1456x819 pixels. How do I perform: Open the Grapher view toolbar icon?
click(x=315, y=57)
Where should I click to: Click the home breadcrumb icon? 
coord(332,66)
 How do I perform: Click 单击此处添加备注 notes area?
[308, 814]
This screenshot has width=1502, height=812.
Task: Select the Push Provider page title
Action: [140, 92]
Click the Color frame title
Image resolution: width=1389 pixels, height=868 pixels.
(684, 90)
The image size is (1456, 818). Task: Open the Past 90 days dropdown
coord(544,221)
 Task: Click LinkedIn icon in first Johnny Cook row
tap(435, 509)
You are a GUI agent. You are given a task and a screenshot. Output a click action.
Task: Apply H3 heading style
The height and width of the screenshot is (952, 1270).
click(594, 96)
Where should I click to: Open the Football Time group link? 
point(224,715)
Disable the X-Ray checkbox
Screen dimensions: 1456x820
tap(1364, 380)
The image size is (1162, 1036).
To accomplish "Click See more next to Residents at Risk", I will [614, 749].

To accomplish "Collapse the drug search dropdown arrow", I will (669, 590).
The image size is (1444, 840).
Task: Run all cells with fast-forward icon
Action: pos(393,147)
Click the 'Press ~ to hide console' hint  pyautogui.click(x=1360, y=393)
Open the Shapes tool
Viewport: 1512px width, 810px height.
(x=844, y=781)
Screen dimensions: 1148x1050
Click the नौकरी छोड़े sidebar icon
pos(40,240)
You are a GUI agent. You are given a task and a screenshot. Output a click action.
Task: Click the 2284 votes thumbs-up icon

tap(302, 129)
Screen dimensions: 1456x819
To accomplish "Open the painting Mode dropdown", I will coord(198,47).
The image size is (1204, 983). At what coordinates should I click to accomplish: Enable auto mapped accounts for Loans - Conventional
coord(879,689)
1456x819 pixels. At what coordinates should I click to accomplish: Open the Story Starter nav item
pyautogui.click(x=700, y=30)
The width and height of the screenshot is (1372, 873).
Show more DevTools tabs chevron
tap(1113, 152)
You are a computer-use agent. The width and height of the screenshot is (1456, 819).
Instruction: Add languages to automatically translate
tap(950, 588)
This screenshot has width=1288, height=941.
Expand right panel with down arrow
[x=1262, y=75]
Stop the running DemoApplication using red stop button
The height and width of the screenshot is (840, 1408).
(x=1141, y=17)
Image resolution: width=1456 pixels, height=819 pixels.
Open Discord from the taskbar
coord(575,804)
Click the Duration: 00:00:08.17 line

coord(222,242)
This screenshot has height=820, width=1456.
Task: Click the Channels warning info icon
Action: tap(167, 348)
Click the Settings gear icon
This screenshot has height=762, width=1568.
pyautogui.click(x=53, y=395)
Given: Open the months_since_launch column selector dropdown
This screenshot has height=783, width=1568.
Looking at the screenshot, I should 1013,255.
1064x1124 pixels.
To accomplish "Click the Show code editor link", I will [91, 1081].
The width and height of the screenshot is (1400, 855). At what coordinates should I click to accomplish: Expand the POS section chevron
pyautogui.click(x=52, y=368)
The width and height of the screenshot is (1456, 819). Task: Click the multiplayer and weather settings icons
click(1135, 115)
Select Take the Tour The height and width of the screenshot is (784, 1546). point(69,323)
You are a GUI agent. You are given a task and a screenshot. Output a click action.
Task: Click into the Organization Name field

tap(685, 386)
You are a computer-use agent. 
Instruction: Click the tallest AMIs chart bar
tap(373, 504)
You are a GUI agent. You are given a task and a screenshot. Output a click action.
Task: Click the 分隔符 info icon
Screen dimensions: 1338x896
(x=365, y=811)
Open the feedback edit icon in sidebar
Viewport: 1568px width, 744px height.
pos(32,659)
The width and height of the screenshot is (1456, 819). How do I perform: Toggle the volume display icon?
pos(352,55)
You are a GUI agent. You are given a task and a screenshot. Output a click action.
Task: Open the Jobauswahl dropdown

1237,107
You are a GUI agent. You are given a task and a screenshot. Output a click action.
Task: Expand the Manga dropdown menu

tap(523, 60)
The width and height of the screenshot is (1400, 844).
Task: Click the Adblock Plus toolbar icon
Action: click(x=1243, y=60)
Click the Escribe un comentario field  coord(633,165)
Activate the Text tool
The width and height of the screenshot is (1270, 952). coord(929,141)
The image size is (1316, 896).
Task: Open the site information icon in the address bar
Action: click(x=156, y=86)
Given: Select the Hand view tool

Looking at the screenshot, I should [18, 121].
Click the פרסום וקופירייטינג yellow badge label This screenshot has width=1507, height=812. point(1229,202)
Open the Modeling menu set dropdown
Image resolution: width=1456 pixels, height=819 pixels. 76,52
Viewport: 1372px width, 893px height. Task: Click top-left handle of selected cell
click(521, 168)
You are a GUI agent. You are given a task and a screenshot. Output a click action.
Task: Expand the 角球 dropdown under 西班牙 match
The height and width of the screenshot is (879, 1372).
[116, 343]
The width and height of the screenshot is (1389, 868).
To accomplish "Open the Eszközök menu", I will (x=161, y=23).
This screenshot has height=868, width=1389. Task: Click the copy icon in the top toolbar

....

### What the exercise asks:
Restate the material word for word, but only from its first line through the line containing "Click the Color frame title".

### Reply to the exercise:
1456x819 pixels. How do I perform: Open the Grapher view toolbar icon?
click(x=315, y=57)
Where should I click to: Click the home breadcrumb icon? 
coord(332,66)
 How do I perform: Click 单击此处添加备注 notes area?
[308, 814]
This screenshot has width=1502, height=812.
Task: Select the Push Provider page title
Action: [140, 92]
Click the Color frame title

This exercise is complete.